[Given data]
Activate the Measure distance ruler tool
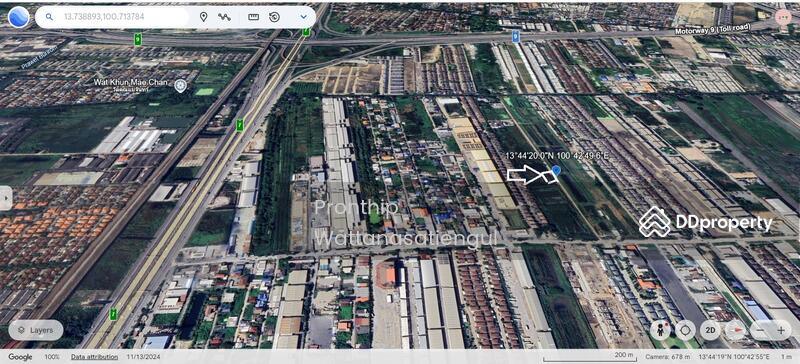This screenshot has width=800, height=364. click(x=254, y=17)
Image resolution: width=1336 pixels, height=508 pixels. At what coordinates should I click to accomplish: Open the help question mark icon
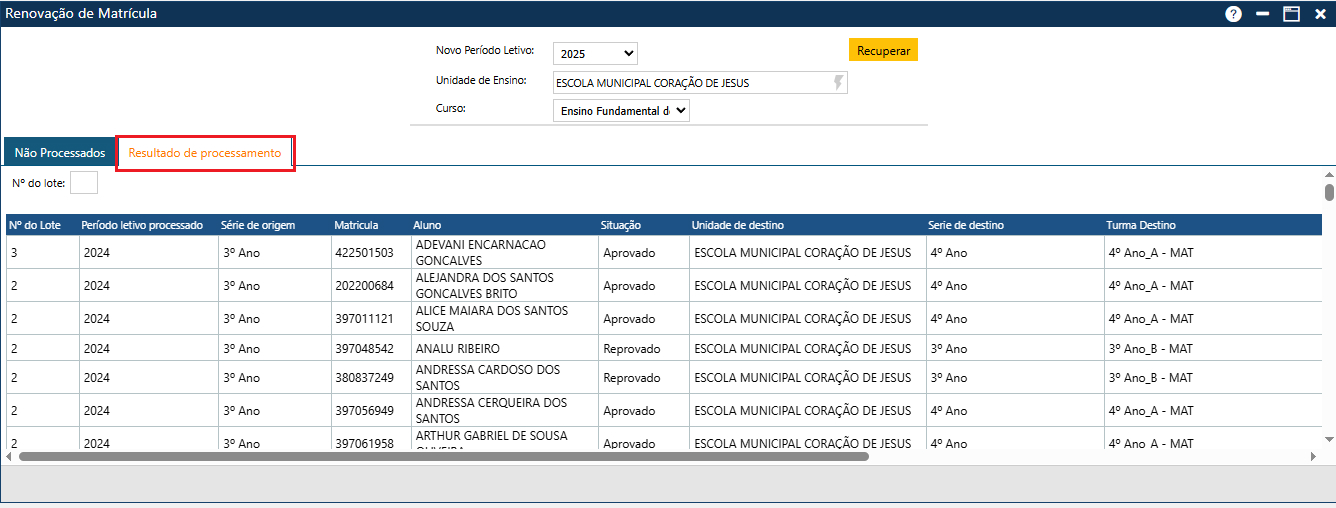pyautogui.click(x=1233, y=14)
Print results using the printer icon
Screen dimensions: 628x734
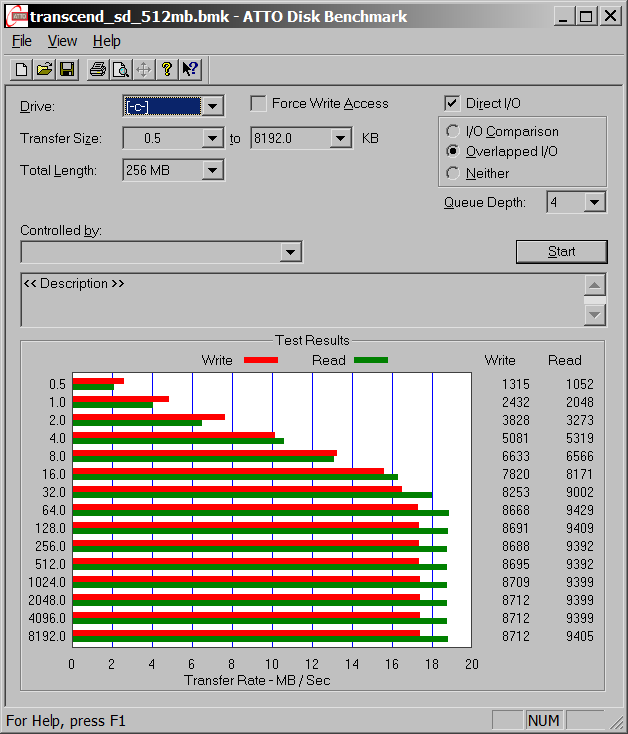click(x=98, y=69)
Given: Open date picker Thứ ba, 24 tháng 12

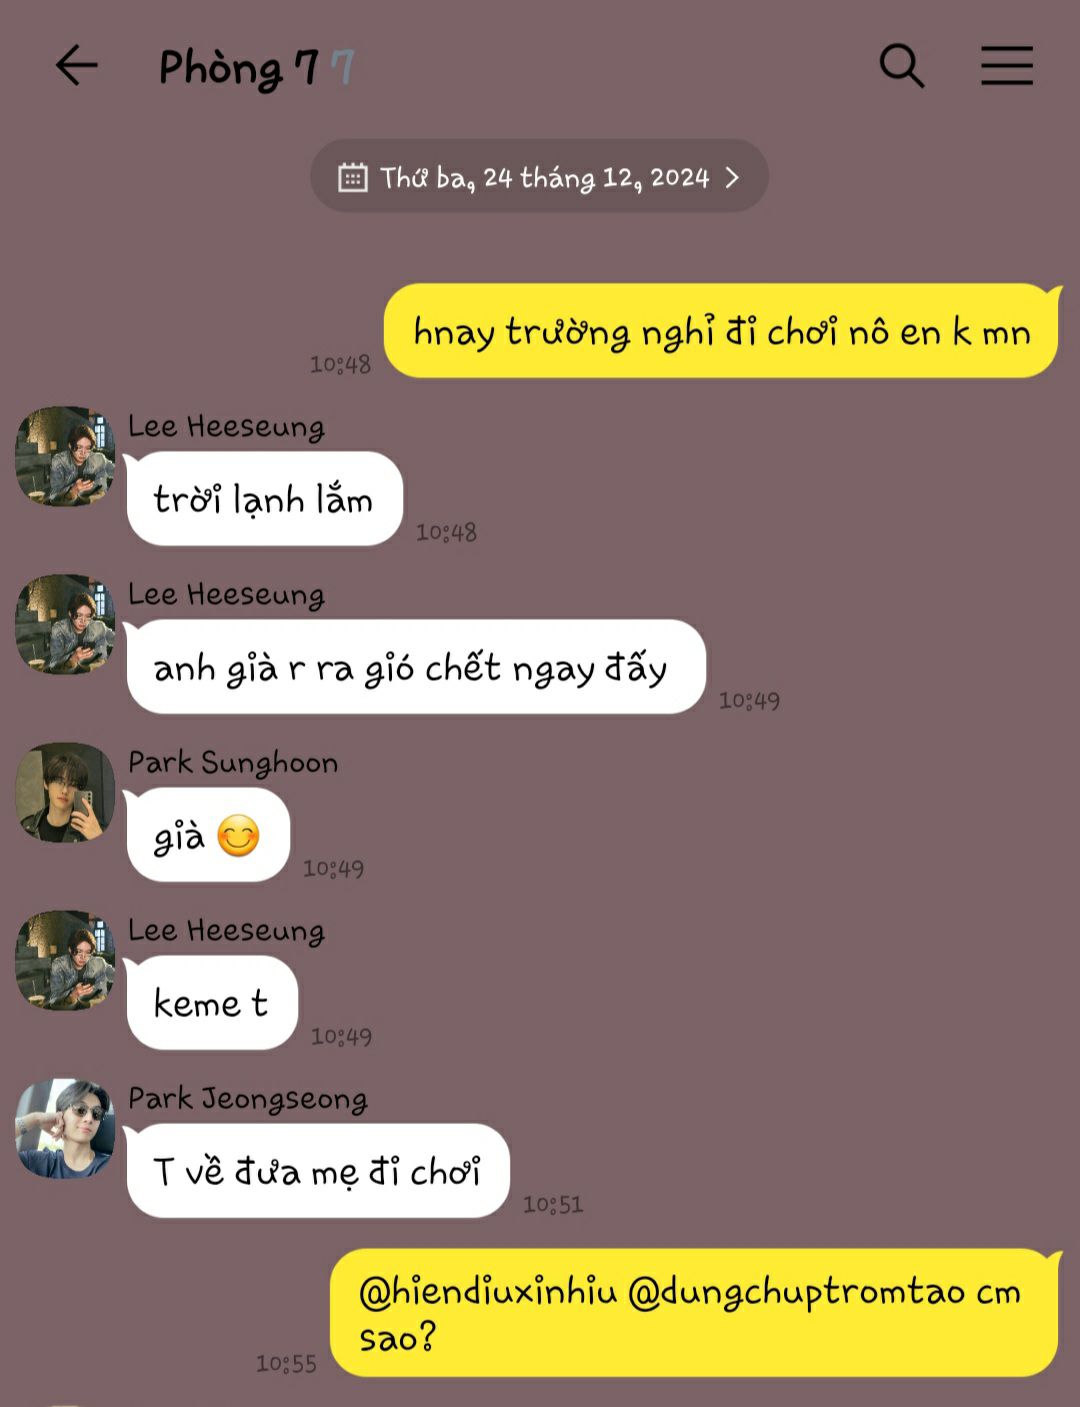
[/Given data]
About this exercise: In the copy, include every record exactly and no pictures at all.

Answer area:
Activate the Measure distance ruler tool
This screenshot has width=800, height=364. click(x=254, y=17)
Image resolution: width=1336 pixels, height=508 pixels. At what coordinates should I click to accomplish: Open the help question mark icon
pyautogui.click(x=1233, y=14)
Print results using the printer icon
Screen dimensions: 628x734
click(x=98, y=69)
Given: Open date picker Thứ ba, 24 tháng 12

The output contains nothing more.